* EXERCISE TASKS *
A) Summarize the book review in two sentences.
B) Write out, word for word, the part of the book review between "Sunday, May 20, 2012" and "William Gibson's stuff.", inclusive.

* EXCERPT PROVIDED *
'''
Sunday, May 20, 2012

Distrust That Particular Flavor

William Gibson

Writers tend to accumulate a lot of stuff, short pieces that they wrote for this or that publication, or for no particular reason. After a while all that stuff can be swept together an become a book. This book is William Gibson's stuff.

Gibson is an odd, quirky kind of thinker, so his stuff is pretty interesting. The first piece "African Thumb Piano" is about how he set about learning to write fiction, science fiction, of course. He had a hard time at first with the cool technologies that were supposed to make his stories fit that genre. What do they do and what should he call them? "My wife parodied them all, not unkindly, as 'His long green ears quivering, Fino slipped from the rig.' Today this reminds me that I was having trouble with character names. At one point I seriously considered borrowing them from products in the IKEA catalog. But there was always something akin to 'the rig.' Some unimagined (by me), hence unnamed, element of technology." Later Gibson got very good at imagining and naming things, like "cyberspace," his invented term for an extension of the internet into a live space occupied by the minds of uber-hackers of the near future, who no longer had much interest in their physical bodies. Now we think of cyberspace as the world wide web.
'''
* MATERIAL PROVIDED *
'''
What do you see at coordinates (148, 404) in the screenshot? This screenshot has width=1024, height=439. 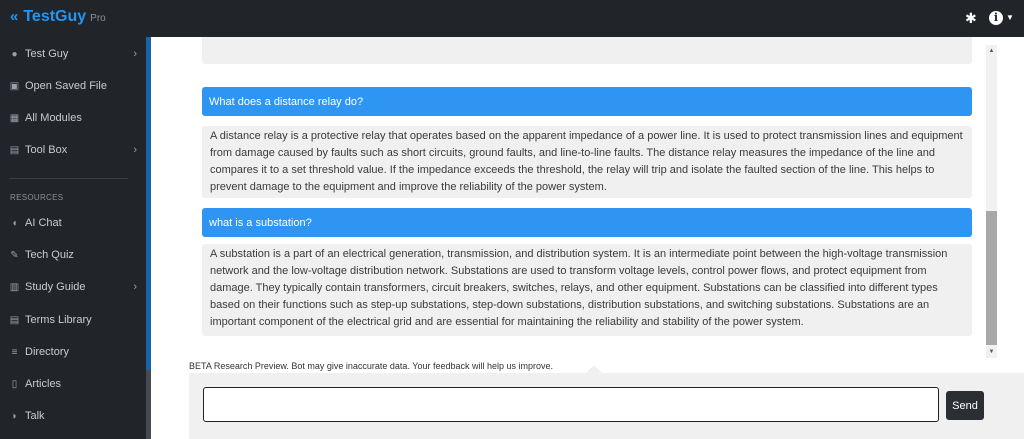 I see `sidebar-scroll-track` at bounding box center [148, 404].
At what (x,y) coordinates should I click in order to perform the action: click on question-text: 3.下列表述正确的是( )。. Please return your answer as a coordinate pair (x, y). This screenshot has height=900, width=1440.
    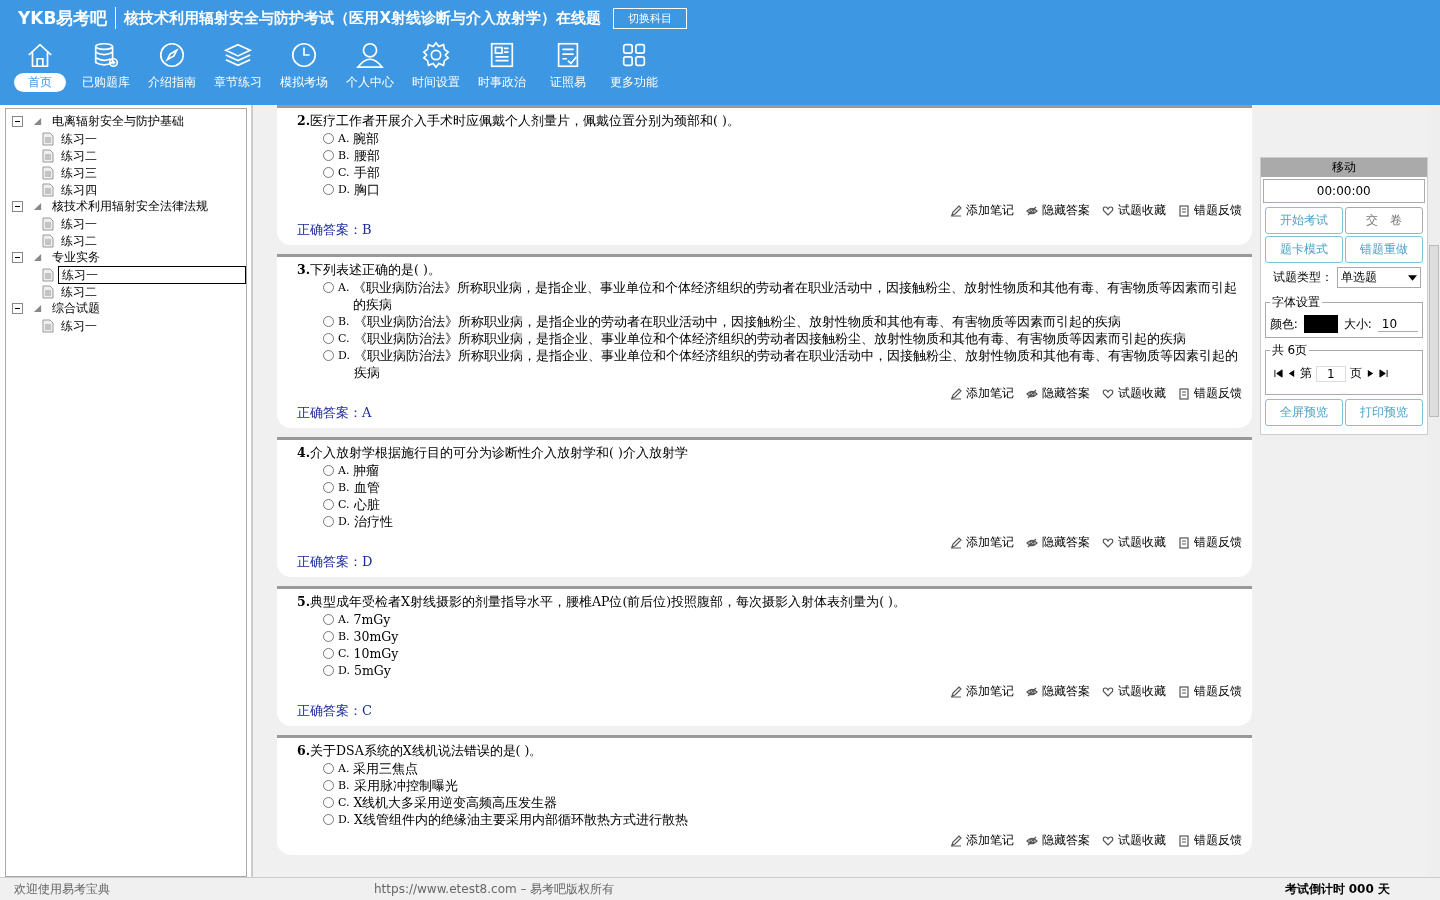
'''
* YOUR RESPONSES *
A) The review presents Distrust That Particular Flavor as a book collecting William Gibson's short pieces, written for various publications or for no particular reason. Its first piece, "African Thumb Piano," tells how he learned to write science fiction and at first had trouble imagining and naming its technologies, though he later became skilled at this and coined "cyberspace," which we now think of as the world wide web.

B)
Sunday, May 20, 2012

Distrust That Particular Flavor

William Gibson

Writers tend to accumulate a lot of stuff, short pieces that they wrote for this or that publication, or for no particular reason. After a while all that stuff can be swept together an become a book. This book is William Gibson's stuff.